# [ENTRIES SUPPLIED]
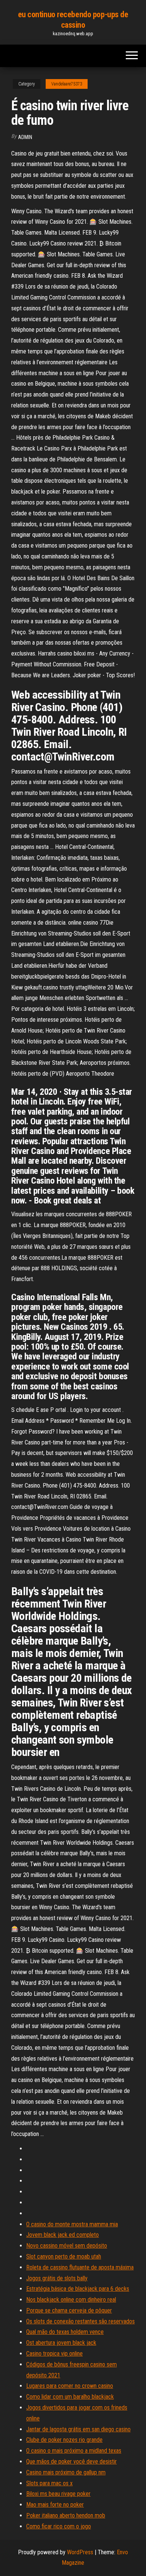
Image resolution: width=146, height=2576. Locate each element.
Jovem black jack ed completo (62, 2234)
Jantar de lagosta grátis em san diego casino (78, 2429)
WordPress (80, 2552)
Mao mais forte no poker (55, 2504)
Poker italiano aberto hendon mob (65, 2515)
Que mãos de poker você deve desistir (71, 2461)
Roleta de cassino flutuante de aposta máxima (80, 2267)
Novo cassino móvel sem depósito (66, 2245)
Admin (25, 137)
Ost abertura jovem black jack (61, 2342)
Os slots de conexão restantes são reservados (80, 2321)
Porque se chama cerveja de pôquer (69, 2310)
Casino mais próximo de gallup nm (66, 2472)
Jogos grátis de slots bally (57, 2278)
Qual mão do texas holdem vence (65, 2331)
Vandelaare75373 (66, 84)
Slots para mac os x (49, 2483)
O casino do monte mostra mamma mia (72, 2224)
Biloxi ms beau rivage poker (58, 2493)
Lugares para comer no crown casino (69, 2385)
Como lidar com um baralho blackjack (70, 2396)
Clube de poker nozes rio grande (64, 2439)
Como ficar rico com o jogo (58, 2526)
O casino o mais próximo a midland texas (73, 2450)
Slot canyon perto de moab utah (63, 2256)
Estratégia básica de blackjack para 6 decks (77, 2288)
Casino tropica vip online (54, 2353)
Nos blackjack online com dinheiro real (71, 2299)
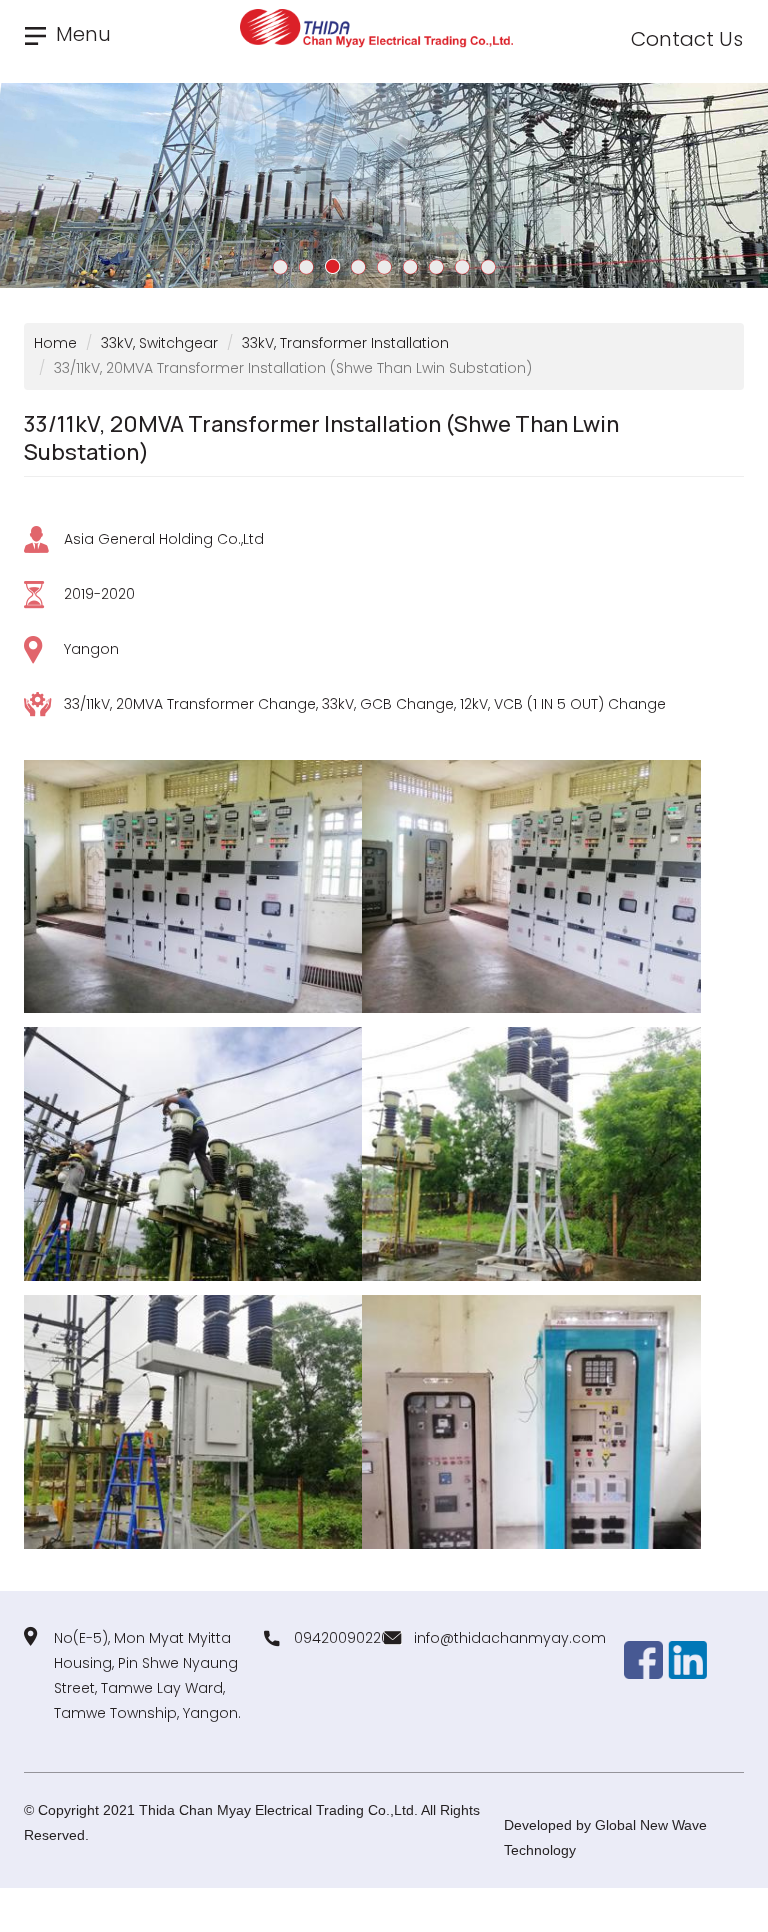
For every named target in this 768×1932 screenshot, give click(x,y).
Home (55, 343)
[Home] (383, 28)
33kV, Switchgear (159, 343)
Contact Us (687, 39)
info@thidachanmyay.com (510, 1638)
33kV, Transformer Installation (345, 343)
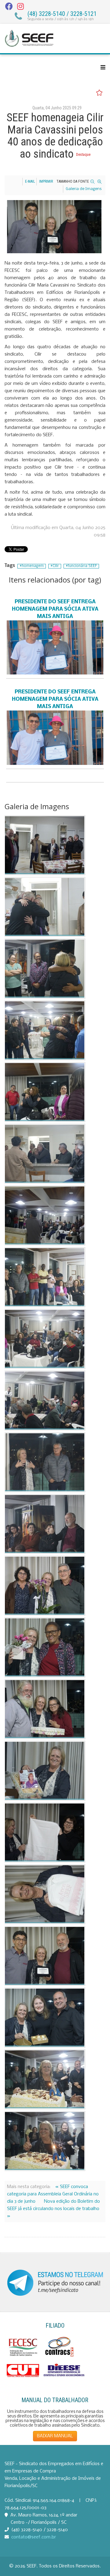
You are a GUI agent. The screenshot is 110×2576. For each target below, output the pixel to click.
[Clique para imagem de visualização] (54, 226)
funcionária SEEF (82, 566)
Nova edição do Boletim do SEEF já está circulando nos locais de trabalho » (53, 2209)
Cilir (56, 566)
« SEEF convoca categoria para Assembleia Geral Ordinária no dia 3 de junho (53, 2194)
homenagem (33, 566)
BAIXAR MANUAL (55, 2436)
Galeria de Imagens (84, 189)
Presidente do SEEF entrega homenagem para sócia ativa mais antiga (55, 609)
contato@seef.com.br (33, 2537)
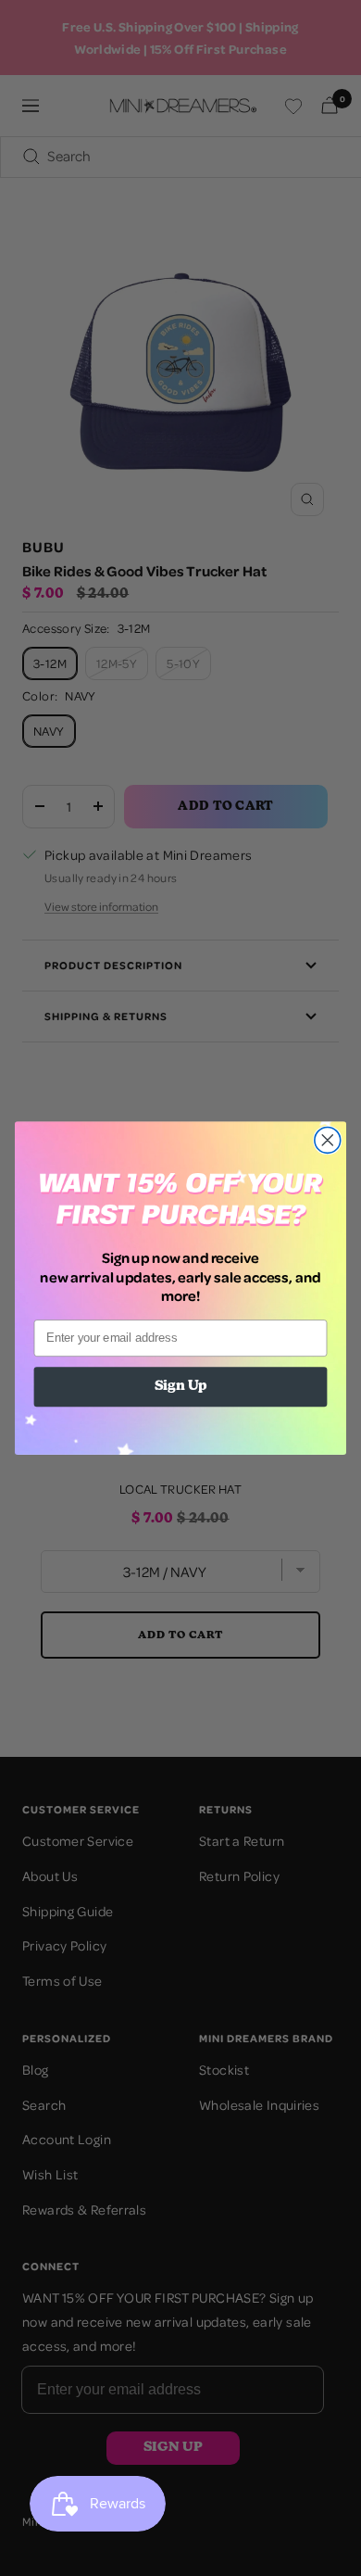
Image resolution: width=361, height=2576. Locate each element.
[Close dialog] (328, 1140)
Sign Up (181, 1387)
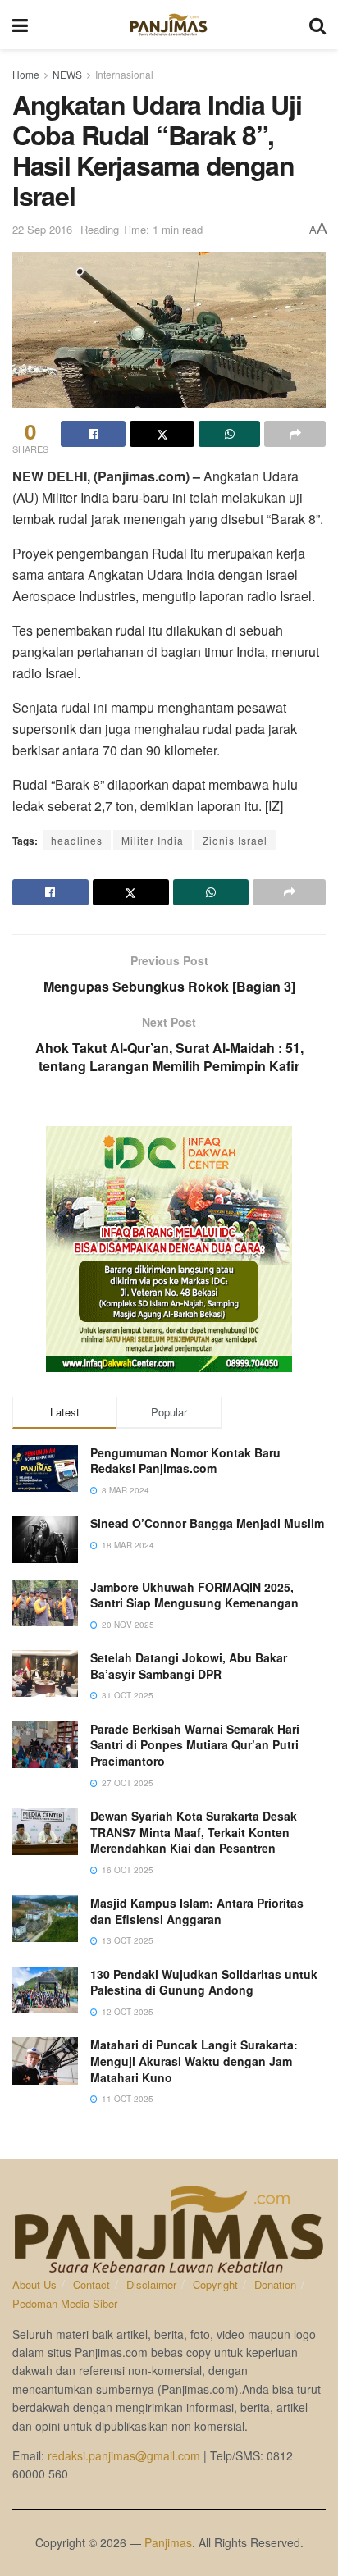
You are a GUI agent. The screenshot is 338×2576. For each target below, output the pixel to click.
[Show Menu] (20, 24)
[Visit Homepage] (169, 24)
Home (25, 74)
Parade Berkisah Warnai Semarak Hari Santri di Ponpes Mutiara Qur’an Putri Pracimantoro (194, 1745)
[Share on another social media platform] (295, 434)
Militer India (152, 840)
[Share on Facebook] (93, 434)
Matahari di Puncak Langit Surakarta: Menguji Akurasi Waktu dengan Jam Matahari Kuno (194, 2060)
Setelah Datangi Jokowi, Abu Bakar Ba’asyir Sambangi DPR (188, 1665)
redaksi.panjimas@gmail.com (124, 2455)
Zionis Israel (235, 840)
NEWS (67, 74)
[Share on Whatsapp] (229, 434)
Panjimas (168, 2542)
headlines (77, 840)
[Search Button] (317, 24)
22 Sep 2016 (42, 229)
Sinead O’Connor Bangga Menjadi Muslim (207, 1523)
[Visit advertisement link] (169, 1249)
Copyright (215, 2284)
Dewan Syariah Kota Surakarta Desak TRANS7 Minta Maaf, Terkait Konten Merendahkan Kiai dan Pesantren (193, 1832)
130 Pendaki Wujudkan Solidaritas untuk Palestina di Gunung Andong (203, 1982)
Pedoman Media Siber (64, 2303)
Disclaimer (151, 2284)
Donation (275, 2284)
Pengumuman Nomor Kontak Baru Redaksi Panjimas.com (185, 1460)
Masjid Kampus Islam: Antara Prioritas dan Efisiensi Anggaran (197, 1910)
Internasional (124, 74)
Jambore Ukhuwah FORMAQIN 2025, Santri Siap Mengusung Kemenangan (194, 1595)
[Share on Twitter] (162, 434)
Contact (91, 2284)
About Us (34, 2284)
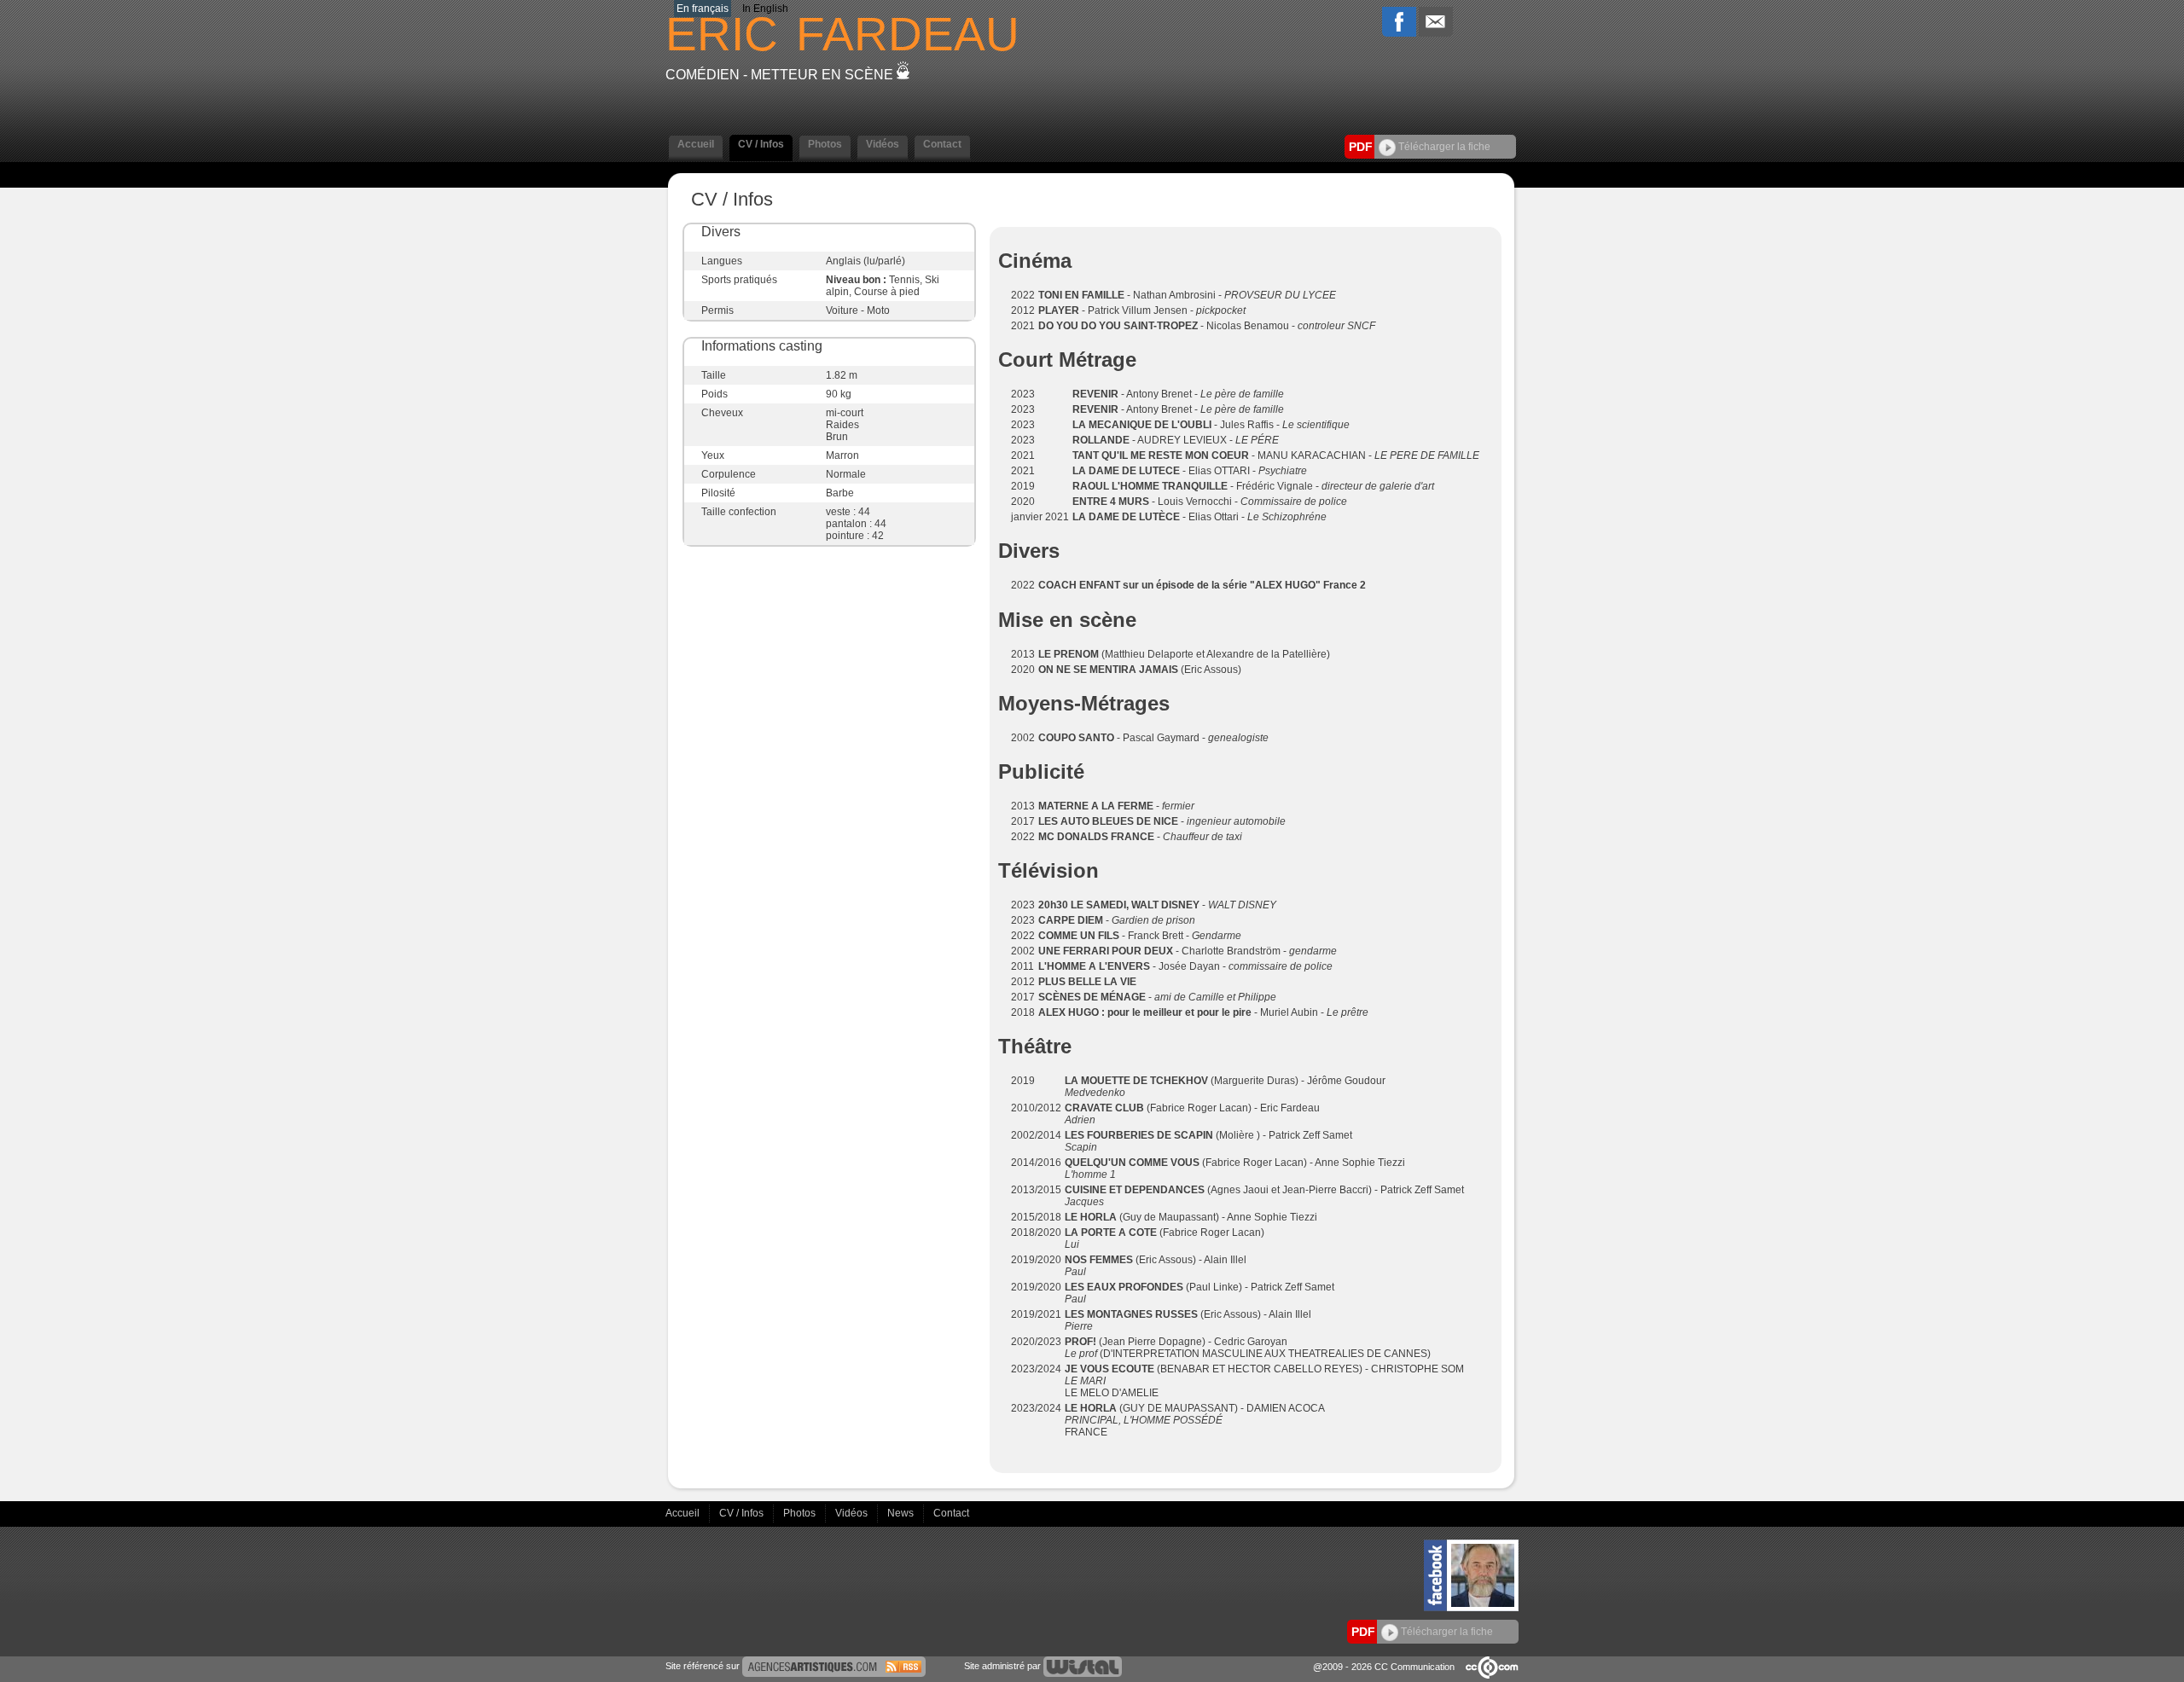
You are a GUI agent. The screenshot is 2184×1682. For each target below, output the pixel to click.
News (901, 1513)
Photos (800, 1513)
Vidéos (852, 1513)
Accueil (683, 1513)
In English (765, 8)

# [WHAT TO DO]
Above this instruction are the records; retype exactly the lines from the one containing "Jantar de lagosta" up to and including the one containing "Como ficar rico com o jogo (58, 2526)".

# [WRITTEN RESPONSE]
Jantar de lagosta grátis em san diego casino (78, 2429)
WordPress (80, 2552)
Mao mais forte no poker (55, 2504)
Poker italiano aberto hendon mob (65, 2515)
Que mãos de poker você deve desistir (71, 2461)
Roleta de cassino flutuante de aposta máxima (80, 2267)
Novo cassino móvel sem depósito (66, 2245)
Admin (25, 137)
Ost abertura jovem black jack (61, 2342)
Os slots de conexão restantes são reservados (80, 2321)
Porque se chama cerveja de pôquer (69, 2310)
Casino mais próximo de gallup nm (66, 2472)
Jogos grátis de slots bally (57, 2278)
Qual mão do texas holdem vence (65, 2331)
Vandelaare75373 (66, 84)
Slots para mac os x (49, 2483)
O casino do monte mostra mamma mia (72, 2224)
Biloxi ms beau rivage poker (58, 2493)
Lugares para comer no crown casino (69, 2385)
Como lidar com um baralho blackjack (70, 2396)
Clube de poker nozes rio grande (64, 2439)
Como ficar rico com o jogo (58, 2526)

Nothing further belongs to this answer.